[start]

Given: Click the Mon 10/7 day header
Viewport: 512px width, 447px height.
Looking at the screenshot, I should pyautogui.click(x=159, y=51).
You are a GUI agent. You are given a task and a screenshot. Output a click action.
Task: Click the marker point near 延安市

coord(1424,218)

[end]
[start]

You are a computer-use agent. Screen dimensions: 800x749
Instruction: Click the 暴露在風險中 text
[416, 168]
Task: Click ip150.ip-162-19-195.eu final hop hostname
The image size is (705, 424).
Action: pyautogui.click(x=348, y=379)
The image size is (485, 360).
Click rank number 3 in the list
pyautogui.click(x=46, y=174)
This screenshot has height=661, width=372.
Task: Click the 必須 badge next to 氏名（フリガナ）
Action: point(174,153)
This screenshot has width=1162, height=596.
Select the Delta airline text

[end]

Exercise description
Reproduce the data from the line containing "Given: Click the Mon 10/7 day header" through the line containing "coord(1424,218)", substituting "map marker" for "marker point" and changing nothing else.

Result
Given: Click the Mon 10/7 day header
Viewport: 512px width, 447px height.
Looking at the screenshot, I should pyautogui.click(x=159, y=51).
You are a GUI agent. You are given a task and a screenshot. Output a click action.
Task: Click the map marker near 延安市

coord(1424,218)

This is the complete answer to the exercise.